Input material >>

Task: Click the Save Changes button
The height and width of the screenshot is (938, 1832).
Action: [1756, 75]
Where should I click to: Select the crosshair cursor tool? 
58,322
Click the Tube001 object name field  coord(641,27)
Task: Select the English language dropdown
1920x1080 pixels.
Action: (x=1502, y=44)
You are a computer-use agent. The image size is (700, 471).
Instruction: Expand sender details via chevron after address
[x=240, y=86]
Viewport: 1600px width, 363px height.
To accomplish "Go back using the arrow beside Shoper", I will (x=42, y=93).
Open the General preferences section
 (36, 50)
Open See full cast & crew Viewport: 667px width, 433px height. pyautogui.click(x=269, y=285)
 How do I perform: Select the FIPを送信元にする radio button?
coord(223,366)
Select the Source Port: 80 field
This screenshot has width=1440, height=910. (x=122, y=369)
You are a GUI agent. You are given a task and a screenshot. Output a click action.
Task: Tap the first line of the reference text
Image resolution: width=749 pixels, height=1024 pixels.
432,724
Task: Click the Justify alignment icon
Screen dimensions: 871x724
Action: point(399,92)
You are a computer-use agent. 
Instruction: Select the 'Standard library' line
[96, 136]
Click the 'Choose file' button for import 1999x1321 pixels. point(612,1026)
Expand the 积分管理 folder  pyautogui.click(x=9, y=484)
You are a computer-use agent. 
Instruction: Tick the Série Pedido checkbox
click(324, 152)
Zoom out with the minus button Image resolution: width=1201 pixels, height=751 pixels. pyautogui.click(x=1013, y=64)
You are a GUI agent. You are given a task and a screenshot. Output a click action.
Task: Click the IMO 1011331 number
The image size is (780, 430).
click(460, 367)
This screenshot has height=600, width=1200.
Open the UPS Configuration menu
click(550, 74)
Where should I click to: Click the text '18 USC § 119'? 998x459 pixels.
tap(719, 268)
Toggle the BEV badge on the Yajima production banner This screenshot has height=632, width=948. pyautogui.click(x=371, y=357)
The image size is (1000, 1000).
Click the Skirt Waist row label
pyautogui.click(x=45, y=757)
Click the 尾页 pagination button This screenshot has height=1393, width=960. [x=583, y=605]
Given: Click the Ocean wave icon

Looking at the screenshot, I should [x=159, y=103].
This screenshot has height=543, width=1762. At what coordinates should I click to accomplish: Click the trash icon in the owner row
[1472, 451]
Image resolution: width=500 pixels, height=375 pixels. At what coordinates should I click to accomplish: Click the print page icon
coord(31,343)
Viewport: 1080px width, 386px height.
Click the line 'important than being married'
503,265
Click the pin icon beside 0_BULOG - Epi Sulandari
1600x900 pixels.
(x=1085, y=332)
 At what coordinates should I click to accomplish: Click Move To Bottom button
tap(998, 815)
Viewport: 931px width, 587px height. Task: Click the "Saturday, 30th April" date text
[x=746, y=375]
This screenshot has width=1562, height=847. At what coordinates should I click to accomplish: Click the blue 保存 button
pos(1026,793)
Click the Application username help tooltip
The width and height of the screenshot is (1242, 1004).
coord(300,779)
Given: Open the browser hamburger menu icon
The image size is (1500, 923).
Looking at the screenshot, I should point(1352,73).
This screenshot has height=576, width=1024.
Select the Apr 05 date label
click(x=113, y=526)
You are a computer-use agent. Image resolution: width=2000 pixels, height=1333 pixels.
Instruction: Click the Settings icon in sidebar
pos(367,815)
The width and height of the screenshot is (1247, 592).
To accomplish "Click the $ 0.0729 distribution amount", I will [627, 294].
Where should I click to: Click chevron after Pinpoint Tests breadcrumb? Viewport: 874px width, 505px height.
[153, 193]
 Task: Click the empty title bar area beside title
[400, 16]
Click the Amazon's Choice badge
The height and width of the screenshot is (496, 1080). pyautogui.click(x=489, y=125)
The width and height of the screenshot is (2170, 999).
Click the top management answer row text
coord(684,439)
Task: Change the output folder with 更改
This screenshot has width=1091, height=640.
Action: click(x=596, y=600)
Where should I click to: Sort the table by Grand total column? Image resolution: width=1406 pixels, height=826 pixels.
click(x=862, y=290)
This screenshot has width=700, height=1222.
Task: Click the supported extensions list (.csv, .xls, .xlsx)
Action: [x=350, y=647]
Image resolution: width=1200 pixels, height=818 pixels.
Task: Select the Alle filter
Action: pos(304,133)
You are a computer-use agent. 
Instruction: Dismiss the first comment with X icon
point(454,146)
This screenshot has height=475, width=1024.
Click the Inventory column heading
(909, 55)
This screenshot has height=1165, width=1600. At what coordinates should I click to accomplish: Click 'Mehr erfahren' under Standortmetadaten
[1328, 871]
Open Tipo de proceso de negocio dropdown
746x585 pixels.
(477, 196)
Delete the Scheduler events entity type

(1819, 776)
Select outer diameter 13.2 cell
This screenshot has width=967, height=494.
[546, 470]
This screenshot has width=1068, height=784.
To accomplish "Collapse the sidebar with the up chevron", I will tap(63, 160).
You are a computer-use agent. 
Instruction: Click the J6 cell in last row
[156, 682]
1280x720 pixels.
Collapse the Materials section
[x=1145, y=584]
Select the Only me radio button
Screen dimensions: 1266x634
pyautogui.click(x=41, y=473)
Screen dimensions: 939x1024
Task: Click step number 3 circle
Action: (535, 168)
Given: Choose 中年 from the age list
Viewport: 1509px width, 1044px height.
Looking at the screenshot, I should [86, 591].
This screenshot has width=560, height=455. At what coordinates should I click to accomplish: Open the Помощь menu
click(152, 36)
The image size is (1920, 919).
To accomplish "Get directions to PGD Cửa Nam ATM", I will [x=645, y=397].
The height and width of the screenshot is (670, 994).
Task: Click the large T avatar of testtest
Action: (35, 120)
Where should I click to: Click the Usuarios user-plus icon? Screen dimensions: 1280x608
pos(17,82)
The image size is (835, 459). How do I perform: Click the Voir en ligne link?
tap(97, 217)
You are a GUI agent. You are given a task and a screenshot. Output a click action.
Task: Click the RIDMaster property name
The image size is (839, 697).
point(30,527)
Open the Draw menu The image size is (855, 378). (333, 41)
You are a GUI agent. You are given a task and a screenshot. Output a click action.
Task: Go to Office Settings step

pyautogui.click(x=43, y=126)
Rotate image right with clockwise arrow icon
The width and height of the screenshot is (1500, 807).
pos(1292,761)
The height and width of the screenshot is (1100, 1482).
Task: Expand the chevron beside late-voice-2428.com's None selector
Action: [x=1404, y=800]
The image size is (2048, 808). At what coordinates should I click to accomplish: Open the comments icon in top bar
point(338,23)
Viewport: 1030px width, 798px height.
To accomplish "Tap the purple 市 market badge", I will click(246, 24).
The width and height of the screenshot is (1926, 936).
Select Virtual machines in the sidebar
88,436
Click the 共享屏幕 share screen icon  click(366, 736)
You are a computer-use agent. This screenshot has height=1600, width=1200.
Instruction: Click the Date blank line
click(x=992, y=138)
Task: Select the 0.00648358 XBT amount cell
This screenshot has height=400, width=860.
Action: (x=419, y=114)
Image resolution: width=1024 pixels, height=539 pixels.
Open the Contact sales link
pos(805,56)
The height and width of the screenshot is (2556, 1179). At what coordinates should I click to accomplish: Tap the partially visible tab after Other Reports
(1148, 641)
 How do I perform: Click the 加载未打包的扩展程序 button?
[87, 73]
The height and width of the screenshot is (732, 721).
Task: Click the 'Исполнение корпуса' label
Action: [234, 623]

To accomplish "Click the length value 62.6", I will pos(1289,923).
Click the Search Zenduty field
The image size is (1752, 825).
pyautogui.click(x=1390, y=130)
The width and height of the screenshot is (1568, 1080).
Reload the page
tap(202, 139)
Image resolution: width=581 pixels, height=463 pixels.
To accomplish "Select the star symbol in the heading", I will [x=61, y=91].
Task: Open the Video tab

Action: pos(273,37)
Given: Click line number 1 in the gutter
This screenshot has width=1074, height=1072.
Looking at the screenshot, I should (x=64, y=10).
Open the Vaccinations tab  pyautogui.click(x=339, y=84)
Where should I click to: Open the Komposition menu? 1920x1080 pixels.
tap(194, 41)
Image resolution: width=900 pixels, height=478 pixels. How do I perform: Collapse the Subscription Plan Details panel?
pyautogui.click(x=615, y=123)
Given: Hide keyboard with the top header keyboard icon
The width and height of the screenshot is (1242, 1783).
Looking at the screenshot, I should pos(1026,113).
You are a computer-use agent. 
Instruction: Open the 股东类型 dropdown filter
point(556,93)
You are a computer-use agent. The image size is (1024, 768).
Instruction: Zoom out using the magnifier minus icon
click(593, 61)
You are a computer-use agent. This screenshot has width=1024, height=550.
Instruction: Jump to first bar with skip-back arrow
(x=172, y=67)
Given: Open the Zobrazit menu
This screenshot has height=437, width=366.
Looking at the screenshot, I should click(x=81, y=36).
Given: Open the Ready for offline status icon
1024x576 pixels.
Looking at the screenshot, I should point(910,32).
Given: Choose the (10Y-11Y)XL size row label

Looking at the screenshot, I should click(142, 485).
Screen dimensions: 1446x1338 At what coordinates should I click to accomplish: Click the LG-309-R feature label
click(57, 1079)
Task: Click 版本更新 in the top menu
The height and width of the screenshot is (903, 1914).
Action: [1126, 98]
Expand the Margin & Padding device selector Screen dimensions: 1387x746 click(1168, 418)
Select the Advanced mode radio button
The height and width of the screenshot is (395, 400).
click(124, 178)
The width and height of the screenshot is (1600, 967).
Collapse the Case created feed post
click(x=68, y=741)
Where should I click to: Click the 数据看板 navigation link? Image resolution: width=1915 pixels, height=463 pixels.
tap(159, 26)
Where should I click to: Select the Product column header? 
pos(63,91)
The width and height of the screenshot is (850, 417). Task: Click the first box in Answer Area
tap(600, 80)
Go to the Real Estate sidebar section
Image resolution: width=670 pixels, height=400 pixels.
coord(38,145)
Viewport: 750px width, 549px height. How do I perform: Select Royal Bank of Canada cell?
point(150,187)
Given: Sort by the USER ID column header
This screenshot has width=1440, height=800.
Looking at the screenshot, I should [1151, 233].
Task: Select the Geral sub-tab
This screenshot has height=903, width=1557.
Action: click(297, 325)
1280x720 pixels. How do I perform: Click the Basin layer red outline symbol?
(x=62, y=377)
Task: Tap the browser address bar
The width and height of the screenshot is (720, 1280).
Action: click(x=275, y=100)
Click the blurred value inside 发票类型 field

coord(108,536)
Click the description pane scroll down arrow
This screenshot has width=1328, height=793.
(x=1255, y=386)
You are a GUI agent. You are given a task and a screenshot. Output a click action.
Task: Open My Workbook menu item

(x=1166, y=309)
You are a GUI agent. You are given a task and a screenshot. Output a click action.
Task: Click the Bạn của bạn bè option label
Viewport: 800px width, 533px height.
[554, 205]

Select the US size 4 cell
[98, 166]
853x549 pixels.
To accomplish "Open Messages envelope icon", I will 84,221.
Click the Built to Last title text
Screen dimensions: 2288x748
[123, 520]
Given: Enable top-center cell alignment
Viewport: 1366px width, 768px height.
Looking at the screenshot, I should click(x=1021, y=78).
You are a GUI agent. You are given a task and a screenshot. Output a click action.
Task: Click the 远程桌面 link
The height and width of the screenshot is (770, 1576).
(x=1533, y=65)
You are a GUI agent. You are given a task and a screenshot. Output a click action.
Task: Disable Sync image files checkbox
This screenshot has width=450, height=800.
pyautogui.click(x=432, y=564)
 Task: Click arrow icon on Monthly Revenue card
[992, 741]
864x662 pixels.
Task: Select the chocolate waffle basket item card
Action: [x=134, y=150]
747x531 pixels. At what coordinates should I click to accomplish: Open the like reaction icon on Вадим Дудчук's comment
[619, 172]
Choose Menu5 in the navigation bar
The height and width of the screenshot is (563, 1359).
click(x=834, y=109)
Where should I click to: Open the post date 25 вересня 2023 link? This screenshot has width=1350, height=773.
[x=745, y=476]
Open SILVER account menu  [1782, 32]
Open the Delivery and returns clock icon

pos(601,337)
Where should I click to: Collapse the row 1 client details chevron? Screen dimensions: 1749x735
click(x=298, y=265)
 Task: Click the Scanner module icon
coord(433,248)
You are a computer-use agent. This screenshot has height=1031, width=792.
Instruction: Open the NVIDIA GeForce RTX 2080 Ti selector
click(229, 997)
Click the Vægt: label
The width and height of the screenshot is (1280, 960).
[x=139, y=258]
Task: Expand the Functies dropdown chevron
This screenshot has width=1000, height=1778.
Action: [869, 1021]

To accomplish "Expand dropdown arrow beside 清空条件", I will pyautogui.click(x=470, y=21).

What is needed >> A single number is the answer here: the count of lines in the listing that hold the string "folder".

Your response >> 2